庭の草抜き。

春になると伸びてくる、庭の草。これだけは伸びないで欲しいのだが、律義に季節が変わると伸びてくる。我が家の庭の草たちも伸び始めてきた。
リビングから庭が見えるのだが、最近は見るたびに「あ~、草が伸びてきたなぁ。」とつぶやいていた。
このように今の季節になると、いつも思うのだが、ではバッサリと切ってしまうかというと、それも惜しく感じてしまう。庭や書斎から見える庭は決して嫌いではないから。
例えば、これが無機質なコンクリート、あるいは芝生だけが見える庭が良いのかというと、そのようにも思えないから厄介である。そのようにスッパリと思えれば楽なのだが。
これから夏にかけては抜いても抜いても生えてくる草と戦うシーズンでもある。さらに、木々の枝や葉っぱもグングン育ってくるので、その伐採もしなければいけない。

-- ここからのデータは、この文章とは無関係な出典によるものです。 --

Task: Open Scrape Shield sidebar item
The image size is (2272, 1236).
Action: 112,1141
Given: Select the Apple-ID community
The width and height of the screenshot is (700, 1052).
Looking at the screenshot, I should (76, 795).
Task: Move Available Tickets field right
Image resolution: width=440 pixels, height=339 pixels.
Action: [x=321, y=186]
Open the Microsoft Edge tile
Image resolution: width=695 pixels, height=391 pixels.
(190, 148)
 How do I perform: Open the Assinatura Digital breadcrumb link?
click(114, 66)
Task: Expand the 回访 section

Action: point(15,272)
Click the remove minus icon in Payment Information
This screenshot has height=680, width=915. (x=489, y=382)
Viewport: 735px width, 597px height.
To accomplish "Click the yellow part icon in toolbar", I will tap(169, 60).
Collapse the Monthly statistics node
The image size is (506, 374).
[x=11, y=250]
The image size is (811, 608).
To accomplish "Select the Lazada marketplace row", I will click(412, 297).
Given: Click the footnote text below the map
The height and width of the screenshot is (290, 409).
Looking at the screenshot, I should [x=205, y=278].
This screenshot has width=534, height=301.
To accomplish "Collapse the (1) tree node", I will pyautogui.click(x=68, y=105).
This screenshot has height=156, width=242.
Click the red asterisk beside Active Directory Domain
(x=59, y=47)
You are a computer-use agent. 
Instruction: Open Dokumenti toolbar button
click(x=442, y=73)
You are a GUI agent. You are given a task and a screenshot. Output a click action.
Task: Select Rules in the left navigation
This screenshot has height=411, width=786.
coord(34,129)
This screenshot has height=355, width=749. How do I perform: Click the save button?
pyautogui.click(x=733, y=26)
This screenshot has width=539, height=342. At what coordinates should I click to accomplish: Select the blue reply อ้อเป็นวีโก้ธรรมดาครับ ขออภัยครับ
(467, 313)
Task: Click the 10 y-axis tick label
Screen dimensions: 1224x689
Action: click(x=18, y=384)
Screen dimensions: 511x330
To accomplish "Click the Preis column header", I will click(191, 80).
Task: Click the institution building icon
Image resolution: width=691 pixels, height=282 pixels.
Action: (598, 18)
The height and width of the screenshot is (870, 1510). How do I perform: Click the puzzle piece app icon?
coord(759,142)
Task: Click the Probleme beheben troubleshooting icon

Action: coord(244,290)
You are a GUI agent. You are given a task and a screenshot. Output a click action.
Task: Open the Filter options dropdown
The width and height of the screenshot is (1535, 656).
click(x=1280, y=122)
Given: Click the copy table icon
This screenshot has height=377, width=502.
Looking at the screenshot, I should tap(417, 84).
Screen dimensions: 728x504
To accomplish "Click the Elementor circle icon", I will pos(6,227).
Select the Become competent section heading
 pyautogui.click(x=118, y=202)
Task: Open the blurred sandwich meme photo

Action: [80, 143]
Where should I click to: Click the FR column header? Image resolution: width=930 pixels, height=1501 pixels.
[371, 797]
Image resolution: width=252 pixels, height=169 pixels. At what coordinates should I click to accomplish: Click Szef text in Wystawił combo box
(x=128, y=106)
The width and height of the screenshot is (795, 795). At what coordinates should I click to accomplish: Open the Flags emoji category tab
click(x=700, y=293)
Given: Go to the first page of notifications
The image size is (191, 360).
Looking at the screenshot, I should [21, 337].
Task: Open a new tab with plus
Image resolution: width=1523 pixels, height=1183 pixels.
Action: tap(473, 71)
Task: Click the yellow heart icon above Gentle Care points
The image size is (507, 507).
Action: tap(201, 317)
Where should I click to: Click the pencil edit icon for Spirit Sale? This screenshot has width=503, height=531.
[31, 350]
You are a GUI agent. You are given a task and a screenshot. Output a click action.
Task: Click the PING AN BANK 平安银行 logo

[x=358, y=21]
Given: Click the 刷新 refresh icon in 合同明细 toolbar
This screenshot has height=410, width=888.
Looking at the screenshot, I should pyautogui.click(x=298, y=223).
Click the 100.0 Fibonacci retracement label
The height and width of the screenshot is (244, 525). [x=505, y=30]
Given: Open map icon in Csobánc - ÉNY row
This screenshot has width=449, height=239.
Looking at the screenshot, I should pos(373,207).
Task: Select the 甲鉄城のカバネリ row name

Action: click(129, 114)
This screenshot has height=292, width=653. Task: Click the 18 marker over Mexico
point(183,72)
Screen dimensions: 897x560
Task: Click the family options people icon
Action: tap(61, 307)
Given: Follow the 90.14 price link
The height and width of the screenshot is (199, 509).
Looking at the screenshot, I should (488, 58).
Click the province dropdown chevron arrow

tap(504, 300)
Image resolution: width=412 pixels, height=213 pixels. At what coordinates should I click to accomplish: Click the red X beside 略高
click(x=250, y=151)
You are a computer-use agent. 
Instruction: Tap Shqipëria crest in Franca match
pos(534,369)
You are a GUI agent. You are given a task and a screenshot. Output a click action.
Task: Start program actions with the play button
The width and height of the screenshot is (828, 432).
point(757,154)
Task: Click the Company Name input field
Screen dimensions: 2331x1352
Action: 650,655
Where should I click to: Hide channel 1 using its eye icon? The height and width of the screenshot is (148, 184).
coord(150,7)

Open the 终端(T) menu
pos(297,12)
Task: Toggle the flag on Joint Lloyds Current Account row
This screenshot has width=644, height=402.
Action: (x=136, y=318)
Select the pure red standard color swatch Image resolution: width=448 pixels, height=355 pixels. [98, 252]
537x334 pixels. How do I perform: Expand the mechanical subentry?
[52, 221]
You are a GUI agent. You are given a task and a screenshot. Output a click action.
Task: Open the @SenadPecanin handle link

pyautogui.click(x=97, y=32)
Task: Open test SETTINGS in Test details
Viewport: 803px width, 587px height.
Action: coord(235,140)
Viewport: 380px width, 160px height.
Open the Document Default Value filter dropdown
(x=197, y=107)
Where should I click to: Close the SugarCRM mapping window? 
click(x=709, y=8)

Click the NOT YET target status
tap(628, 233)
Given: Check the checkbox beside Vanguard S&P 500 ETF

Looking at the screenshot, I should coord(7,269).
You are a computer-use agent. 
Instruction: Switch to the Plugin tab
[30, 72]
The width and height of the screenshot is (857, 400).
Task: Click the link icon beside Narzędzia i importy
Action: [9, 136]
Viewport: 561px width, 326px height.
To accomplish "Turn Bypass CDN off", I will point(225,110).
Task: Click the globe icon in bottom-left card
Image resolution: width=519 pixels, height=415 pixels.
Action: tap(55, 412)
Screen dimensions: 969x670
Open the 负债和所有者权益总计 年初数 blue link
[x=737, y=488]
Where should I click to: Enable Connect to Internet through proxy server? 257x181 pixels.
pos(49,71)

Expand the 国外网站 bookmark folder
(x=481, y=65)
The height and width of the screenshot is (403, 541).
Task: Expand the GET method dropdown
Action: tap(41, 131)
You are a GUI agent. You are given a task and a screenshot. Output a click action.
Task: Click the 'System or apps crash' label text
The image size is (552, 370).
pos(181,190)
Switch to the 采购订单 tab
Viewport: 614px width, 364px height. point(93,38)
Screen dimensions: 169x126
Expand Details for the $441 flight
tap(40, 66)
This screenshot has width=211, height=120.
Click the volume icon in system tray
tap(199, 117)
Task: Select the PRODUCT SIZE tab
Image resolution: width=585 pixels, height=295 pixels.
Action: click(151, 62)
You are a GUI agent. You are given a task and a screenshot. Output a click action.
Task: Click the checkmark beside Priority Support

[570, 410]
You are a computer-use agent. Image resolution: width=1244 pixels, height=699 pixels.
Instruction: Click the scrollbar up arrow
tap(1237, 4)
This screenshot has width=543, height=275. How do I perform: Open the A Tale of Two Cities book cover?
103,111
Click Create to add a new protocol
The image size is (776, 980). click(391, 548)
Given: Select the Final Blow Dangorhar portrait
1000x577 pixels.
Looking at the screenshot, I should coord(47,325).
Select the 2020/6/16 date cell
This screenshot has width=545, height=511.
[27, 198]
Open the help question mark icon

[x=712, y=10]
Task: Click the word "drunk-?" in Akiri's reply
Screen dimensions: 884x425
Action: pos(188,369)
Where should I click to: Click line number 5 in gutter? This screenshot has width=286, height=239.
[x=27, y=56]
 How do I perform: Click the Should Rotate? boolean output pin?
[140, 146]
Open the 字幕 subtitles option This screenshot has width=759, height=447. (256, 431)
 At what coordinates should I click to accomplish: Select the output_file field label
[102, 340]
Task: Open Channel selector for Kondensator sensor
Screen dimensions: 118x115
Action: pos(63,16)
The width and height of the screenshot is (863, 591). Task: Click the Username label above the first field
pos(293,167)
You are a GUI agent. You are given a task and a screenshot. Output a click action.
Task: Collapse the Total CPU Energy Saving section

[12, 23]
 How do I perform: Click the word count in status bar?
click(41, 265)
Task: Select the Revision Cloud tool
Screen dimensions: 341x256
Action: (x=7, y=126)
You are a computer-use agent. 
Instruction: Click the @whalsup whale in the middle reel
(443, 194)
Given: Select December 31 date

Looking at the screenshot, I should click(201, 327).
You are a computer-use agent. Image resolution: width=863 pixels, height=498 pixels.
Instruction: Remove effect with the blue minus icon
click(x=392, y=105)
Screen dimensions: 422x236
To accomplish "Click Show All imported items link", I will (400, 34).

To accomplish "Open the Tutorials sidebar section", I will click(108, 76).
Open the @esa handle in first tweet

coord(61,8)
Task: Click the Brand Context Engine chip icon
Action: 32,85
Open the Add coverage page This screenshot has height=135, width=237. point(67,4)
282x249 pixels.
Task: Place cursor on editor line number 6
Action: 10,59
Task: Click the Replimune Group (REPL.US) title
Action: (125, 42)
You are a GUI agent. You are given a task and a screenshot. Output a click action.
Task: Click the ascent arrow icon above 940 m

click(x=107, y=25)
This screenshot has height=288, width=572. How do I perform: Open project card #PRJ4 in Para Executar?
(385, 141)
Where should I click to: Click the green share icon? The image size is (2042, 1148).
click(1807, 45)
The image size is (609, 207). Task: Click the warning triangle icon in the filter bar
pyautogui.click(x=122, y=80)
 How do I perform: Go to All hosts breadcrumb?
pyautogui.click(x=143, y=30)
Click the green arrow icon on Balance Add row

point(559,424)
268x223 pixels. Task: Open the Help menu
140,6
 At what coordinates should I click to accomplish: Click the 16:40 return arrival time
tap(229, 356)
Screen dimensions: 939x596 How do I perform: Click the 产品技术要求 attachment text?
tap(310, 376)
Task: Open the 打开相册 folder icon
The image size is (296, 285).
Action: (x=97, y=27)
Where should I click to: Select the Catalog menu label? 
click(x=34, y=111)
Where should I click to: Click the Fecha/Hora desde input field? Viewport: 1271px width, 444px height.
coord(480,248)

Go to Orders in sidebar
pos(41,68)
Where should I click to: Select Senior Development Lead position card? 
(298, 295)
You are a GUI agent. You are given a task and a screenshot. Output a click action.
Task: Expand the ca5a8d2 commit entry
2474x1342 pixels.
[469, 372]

なかなか大変な作業なのだ。ただ、その半分以上は奥様が担ってくれているので、私だけが大変そうに言うと叱られるのだが。
草抜きや枝切りは時間がかかるし、夏になると本当に暑い。
しかし、その時間は草抜きや枝を切る作業だけをする時間ではない。
一人で作業をする時は内省をする時間であったり、夫婦でする時は話をする時間になる。特に、外で陽にあたり草を抜く作業をしながら夫婦で話すのは、家の中で話すのとはまた違った時間になる。
話す内容は子供の事、親の事などいつも話していることが多いが、いつも話していることとはまた違ったものになる。同じ内容でも、話し方や聞き方が違っているからなのか、そのように感じる。
また、一人でするときには内省をする時間にもなる。日々、慌ただしく忙しく過ごしていると内省の時間はとれないのだが、一人でする草抜きは自然と内省をする時間にもなる。草が抜けて庭がキレイになり、内省もして心がスッキリする。庭の草抜きはそのような時間になる。
草を抜く事だけを考えると憂鬱になるのだが、でも草抜きが不要な庭にしようとしないのは、心のどこかでこのようなことを知っているからなのかもしれない。
草抜きは、庭をキレイにするだけではなく、心をキレイに整える時間にもなっている。
「草抜きの楽しみ方」
そんな本があれば、売れるかもしれない。草抜きの効能に気づいてない人が多いのではないだろうか。